Liquid-liquid equilibrium data for biodiesel+alcohol+glycerol systems using chicken fat safflower oil for the production of biofuel.
biodiesel, chicken fat, liquid-liquid equilibrium, safflower, UNIQUAC
The great dependence of fossil fuels on the planet generates a need for new energy sources, considering that oil
is a finite and polluting richness. The environmental part must always be taken into account, since the
greenhouse effect is a reality. In this context, biofuels are increasingly being asked to meet the population demand.
Among them, biodiesel stands out because it is less toxic, renewable and biodegradable. Transesterification is the most
applied method for transforming oils and fats into methyl or ethyl esters, reducing their viscosity and can be used
as pure fuel or added to diesel.

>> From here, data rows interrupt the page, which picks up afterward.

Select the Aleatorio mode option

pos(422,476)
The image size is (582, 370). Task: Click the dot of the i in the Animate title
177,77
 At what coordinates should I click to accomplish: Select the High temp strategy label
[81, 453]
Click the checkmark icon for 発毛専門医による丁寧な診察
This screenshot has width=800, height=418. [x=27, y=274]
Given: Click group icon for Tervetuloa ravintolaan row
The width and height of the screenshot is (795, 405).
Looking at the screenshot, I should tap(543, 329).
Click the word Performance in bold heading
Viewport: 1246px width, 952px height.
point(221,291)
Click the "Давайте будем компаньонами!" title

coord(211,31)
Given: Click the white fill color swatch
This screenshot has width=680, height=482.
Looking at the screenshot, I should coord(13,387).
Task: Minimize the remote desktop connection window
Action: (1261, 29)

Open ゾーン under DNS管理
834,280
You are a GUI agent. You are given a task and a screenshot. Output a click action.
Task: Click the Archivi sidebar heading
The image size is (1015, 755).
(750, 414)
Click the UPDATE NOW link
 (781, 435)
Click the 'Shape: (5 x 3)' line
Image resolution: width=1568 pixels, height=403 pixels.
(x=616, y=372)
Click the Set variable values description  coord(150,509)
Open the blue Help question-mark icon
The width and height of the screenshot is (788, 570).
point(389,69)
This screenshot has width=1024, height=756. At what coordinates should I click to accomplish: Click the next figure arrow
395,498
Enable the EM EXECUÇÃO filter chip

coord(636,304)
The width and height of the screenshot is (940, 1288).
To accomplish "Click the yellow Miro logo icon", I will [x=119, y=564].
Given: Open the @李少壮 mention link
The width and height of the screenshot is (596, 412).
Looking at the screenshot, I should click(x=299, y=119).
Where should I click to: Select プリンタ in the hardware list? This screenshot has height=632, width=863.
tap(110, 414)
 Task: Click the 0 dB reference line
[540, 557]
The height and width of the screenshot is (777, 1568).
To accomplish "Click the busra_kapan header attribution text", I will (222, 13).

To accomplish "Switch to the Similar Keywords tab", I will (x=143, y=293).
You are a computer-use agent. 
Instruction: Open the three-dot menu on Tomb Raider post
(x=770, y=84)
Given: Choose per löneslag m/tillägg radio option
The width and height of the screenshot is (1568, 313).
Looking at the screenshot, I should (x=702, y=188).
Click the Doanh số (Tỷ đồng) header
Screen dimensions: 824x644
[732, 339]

The raw material can be both animal and vegetable. The by-product formed is
glycerin, causing two phases to be obtained. The liquid-liquid equilibrium can be studied during the production
process, since the alcohol is miscible in both phases. In this work two raw materials were used to produce biofuel:
chicken fat provided by the Apodi-RN municipal market and refined safflower oil. Three biodiesel were obtained:
methyl chicken fat, methyl safflower and safflower ethyl. The ester profiles were detected by gas chromatography. The liquid-liquid equilibrium data were obtained by means of calibration curves of the
densities as a function of the respective mass fractions for temperatures of 25 °C and 45 °C at ambient
pressure. Data were validated using the Othmer-Tobias and Hand correlations, with coefficients close to unity.
The distribution and selectivity coefficients for the three systems were calculated. The UNIQUAC model was
used to correlate the experimental data, with satisfactory results and with an error always less than
1.5%.